776P - SHR-1701, a bifunctional fusion protein targeting PD-L1 and TGF-β, for pretreated advanced cervical cancer: Data from a clinical expansion cohort of a phase I study

Background

SHR-1701 is a novel bifunctional fusion protein composed of a mAb against PD-L1 fused with the extracellular domain of TGF-β receptor II. We initiated a phase I study (NCT03774979) to assess SHR-1701 in multiple cancer types. Here, the results from clinical expansion cohort 4 of cervical cancer are reported.

Methods

Pts with histologically or cytologically confirmed advanced cervical cancer who had progressed on or were intolerant to 1 or 2 lines of platinum-based regimens were enrolled to receive SHR-1701 at 30 mg/kg Q3W. Primary endpoint was ORR per RECIST v1.1.

Results

Totally, 32 eligible pts were recruited: squamous cell carcinoma, 100%; ≥2 metastasis sites, 68.8%; prior platinum-based chemotherapy, 87.5%; prior platinum-based chemotherapy plus bevacizumab, 12.5%; previous neoadjuvant or adjuvant therapy, 15.6%. As of Feb 26, 2021, median duration of SHR-1701 exposure was 12.0 weeks (range, 3.0-39.7), and 8 pts were still on treatment. Five pts achieved PR, and 11 had SD. ORR was 15.6% (95% CI, 5.3-32.8). DCR was 50.0% (95% CI, 31.9-68.1). At data cutoff date, responses were ongoing in 4 of the 5 responders (80.0%). 23 (71.9%) pts experienced disease progression or death, and median PFS was 1.8 months (95% CI, 1.4-4.1). Treatment-related adverse events (TRAEs) occurred in 26 (81.3%) pts, but majority were grade 1 or 2 in severity. Grade 3 TRAEs occurred in 8 (25.0%) pts, including anemia (6 [18.8%]), hyperglycemia (1 [3.1%]), and increased blood creatinine (1 [3.1%]). No grade 4 or 5 TRAEs were reported. Immune related adverse events (irAEs) occurred in 13 (40.6%) pts, with the most common being hypothyroidism (5 [15.6%]), hyperthyroidism (3 [9.4%]), and increased blood TSH (3 [9.4%]). Only one (3.1%) pt experienced grade 3 irAE.

Conclusions

SHR-1701 exhibits encouraging antitumor activity and controllable safety in pts with previously treated advanced cervical cancer after platinum-based regimens, might providing another treatment option for this population.

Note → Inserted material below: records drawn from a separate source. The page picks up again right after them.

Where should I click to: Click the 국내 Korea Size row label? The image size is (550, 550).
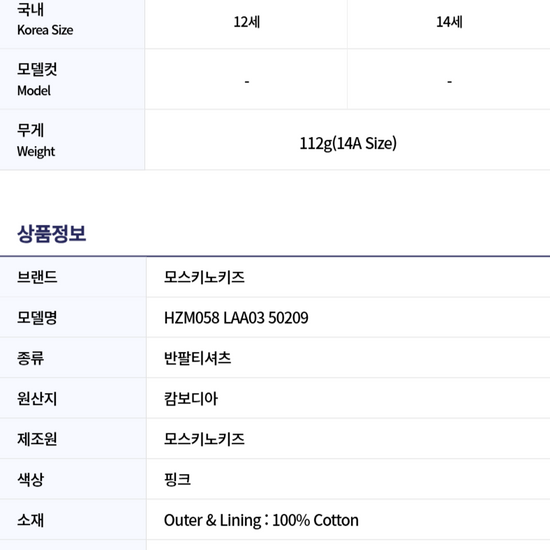click(45, 19)
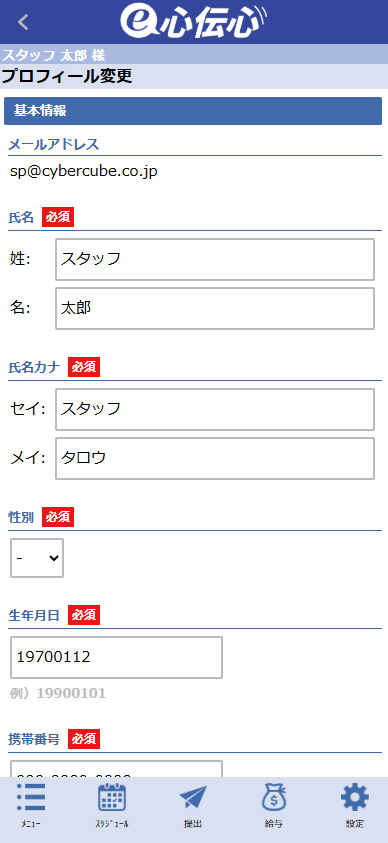388x843 pixels.
Task: Focus the セイ kana field
Action: click(214, 410)
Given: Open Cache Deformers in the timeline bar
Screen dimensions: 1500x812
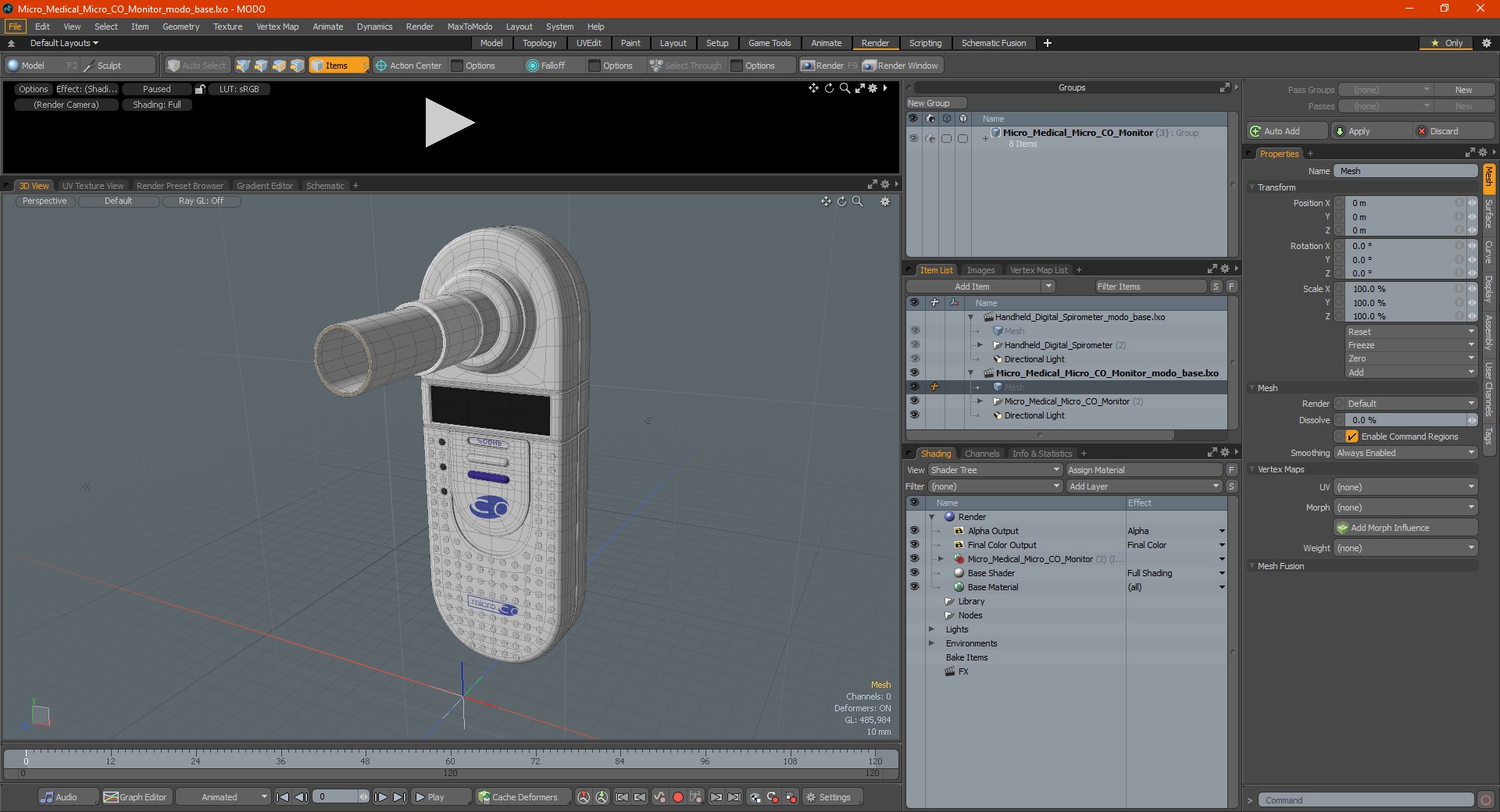Looking at the screenshot, I should (x=518, y=797).
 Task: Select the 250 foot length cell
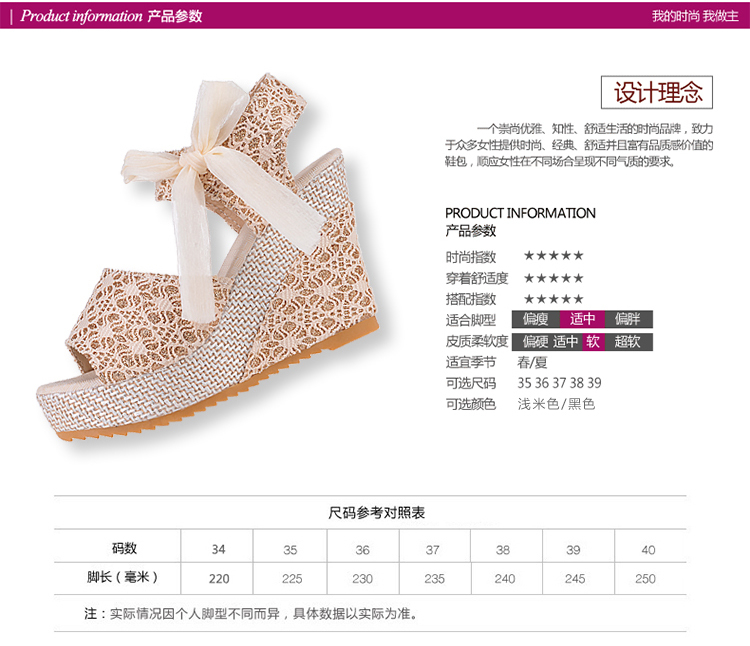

Clinical trial identification

NCT03774979; Release date: December 13, 2018.

Editorial acknowledgement

Legal entity responsible for the study

Jiangsu Hengrui Medicine, China.

Funding

Jiangsu Hengrui Medicine, China.

Disclosure

X. Zhang, J. Yang, P. Liu: Financial Interests, Personal, Full or part-time Employment: Jiangsu Hengrui Medicine Co., Ltd. All other authors have declared no conflicts of interest.